Published: 5月 20, 2024

As your organization adopts modern technologies and scales its workloads, it’s critical that your CI/CD environment follows suit to maintain smooth development and testing workflows. Adopting modern CI/CD tools (e.g., pipeline runners and testing frameworks) and best practices can increase the agility and resilience of your CI/CD environment as well as enable your teams to configure new jobs, stages, and tests to meet changing business requirements. However, this modernization process can be lengthy and complex, especially if it requires migrating your pipelines to a new CI/CD provider.

Datadog enables you to gain visibility into your entire CI/CD environment even as you progressively modernize its different components. Whether you choose to operate self-hosted runners or use a cloud-hosted provider for flexible, on-demand compute, you’ll be able to gain insights into your pipelines’ performance and reliability and quickly troubleshoot failures and other issues. In this post, we’ll cover:

Should my organization modernize its CI/CD infrastructure?

For many years, Jenkins was the go-to solution for organizations looking for build automation and CI/CD. However, as the CI/CD landscape has matured, other solutions such as GitLab, GitHub Actions, CircleCI, and Azure DevOps have emerged, along with continuous delivery tools such as ArgoCD and Octopus Deploy. While Jenkins offers highly customized instances and configurations through its vast library of open source plugins, this can create challenges when your organization is attempting to scale up your CI/CD infrastructure.

The cost of maintaining and troubleshooting Jenkins pipelines

Maintaining servers, navigating frequent plugin updates, conducting performance audits, and debugging pipeline failures all require developers who are highly knowledgeable in Jenkins. For most engineering teams, this depth of knowledge only applies to a few developers. Without proper visibility into their pipelines and runners, DevOps engineers can struggle to debug and maintain their Jenkins pipeline after its initial configuration, which can lead to plugins falling out of date and performance or reliability issues as new jobs and tests are added.

Many organizations running Jenkins also have a reactive stance when dealing with CI/CD outages and performance issues. The following example outlines a typical response workflow from a DevOps engineer when a pipeline fails:

  1. Receive a large volume of pipeline failure alerts from Jenkins via Slack.
  2. Pivot to Jenkins to inspect logs and JSON files from recent pipeline executions to identify particular jobs or stages that are failing.
  3. Open GitHub and attempt to manually correlate attributes such as pipeline ID, runner ID, and Git SHAs with the previous Jenkins logs.
  4. SSH into the pipeline runner environment, re-run the pipeline with tracing enabled, and monitor local issues or misconfigured infrastructure.
  5. Once the issue is resolved, comb through the failed pipelines, broken merge trains, and prioritize any urgent security or usability fixes that were blocked due to the broken pipeline.

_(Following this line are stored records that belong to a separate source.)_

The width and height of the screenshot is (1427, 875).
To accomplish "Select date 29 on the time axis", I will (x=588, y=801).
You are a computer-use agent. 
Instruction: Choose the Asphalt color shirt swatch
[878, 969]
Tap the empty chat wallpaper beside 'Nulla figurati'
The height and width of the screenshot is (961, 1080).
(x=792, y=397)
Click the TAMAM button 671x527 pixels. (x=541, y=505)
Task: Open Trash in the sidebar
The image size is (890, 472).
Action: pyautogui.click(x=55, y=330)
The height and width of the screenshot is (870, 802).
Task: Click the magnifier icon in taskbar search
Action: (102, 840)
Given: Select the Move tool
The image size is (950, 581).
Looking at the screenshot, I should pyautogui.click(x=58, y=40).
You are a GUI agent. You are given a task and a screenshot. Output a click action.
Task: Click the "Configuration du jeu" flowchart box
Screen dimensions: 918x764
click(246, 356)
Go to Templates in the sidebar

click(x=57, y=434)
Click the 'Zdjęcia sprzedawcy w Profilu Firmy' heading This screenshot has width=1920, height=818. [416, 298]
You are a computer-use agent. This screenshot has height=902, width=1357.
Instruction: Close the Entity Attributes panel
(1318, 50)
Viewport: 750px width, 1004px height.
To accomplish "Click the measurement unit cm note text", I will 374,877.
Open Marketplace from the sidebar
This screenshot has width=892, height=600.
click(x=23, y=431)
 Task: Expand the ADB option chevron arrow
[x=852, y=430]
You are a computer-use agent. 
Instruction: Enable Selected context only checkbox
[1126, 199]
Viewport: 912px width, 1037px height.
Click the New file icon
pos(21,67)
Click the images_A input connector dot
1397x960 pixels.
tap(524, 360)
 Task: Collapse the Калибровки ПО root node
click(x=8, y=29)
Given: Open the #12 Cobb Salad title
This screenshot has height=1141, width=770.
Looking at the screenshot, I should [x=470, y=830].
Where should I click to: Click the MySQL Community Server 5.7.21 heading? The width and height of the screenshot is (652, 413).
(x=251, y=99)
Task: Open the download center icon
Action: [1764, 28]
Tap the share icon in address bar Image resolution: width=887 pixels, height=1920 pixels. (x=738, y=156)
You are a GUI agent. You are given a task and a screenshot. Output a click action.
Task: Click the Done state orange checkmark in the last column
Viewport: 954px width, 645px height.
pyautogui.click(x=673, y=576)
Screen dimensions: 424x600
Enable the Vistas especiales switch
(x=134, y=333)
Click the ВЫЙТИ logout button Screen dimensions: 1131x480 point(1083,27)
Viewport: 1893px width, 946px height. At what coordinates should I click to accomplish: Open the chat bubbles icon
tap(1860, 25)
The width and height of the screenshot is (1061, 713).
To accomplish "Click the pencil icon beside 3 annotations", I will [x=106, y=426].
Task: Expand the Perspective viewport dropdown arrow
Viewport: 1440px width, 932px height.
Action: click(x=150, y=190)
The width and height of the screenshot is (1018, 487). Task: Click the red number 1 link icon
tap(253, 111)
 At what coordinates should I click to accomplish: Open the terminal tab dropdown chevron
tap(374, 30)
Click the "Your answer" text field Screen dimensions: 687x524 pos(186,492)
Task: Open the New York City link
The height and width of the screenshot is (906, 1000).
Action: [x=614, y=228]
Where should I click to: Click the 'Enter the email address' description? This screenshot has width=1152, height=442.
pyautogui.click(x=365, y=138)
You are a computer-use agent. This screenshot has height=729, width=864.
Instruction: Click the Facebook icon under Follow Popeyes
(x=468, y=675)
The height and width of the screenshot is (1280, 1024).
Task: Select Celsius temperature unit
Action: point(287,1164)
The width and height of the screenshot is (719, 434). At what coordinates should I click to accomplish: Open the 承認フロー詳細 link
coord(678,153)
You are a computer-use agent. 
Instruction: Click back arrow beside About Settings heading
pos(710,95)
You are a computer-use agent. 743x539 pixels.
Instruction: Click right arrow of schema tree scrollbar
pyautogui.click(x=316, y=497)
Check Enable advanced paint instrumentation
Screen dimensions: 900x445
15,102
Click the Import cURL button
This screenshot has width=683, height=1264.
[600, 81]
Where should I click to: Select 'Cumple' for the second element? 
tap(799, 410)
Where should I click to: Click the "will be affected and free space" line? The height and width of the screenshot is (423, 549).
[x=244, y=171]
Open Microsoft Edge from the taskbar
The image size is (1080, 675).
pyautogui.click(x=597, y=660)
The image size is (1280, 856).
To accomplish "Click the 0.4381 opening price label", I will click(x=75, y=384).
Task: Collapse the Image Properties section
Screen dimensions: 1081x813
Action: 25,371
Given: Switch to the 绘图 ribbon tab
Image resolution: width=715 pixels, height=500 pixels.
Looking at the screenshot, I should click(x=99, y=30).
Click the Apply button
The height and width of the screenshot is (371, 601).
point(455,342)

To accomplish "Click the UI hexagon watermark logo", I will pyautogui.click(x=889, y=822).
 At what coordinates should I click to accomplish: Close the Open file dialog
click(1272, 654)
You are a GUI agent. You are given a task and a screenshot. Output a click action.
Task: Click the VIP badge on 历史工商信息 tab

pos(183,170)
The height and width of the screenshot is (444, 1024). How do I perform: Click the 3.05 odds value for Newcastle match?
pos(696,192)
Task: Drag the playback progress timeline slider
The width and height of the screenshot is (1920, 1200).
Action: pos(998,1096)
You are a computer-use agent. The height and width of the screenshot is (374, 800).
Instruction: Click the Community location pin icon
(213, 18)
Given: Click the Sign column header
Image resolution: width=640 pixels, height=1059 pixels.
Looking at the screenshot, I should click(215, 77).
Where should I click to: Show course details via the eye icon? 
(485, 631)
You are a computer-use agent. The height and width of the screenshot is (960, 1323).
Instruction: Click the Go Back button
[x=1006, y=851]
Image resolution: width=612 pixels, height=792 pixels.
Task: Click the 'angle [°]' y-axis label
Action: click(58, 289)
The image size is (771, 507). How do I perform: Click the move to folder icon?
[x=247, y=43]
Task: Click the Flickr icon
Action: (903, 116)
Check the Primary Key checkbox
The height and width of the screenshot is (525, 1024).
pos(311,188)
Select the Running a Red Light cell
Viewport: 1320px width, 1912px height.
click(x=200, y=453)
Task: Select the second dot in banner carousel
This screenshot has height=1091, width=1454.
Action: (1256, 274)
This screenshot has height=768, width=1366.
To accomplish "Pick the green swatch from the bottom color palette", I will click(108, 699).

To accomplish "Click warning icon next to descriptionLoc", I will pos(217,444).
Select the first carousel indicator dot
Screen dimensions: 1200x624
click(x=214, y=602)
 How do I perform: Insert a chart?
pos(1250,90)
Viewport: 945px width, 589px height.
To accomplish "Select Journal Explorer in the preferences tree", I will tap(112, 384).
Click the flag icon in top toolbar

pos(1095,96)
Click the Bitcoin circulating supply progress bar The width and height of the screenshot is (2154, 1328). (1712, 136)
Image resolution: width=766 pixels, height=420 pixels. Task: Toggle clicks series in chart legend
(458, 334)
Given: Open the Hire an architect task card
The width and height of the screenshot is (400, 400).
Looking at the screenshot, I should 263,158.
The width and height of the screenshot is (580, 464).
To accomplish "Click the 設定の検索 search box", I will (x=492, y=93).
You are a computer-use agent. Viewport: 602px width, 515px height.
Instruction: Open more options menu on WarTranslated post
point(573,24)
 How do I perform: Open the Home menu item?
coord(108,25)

Although this workflow may be sustainable for smaller-scale organizations with infrequent updates to their production code, enterprise organizations and high-growth startups cannot afford to lose substantial amounts of developer productivity when features break in pre-production. Pipeline failures can cause multi-day stops to development, block urgent security or usability patches, and ultimately lead to hundreds of thousands of dollars in lost productivity.

Modern CI/CD tools and their benefits

Newer CI/CD runners have been built specifically to address these issues, especially when used with observability tools that enhance pipeline visibility and enable contextual debugging. Adopting the following technologies and best practices can help you streamline your troubleshooting workflows and proactively monitor and remediate degrading pipelines and performance regressions before they impact your broader organization:

  • Infrastructure-as-Code (IaC) tools such as Terraform enable developers to deploy additional infrastructure and services using automated workflows and change pipeline configurations with simple config files.
  • Autoscaling runners will automatically spin up or scale down the number of active virtual machines in response to changes in load and optimize for cost-efficiency. This feature can be manually configured via Kubernetes and self-hosted runners or enabled with managed solutions such as GitLab and GitHub Actions.
  • Running jobs, stages, and tests in parallel can decrease your average pipeline runtimes and drive shorter delivery cycles. SaaS-hosted and managed CI/CD infrastructure offer simple-to-use CI/CD solutions while handling the challenges of resource provisioning. Pay-as-you-go models provide stable pipeline execution times regardless of internal demand.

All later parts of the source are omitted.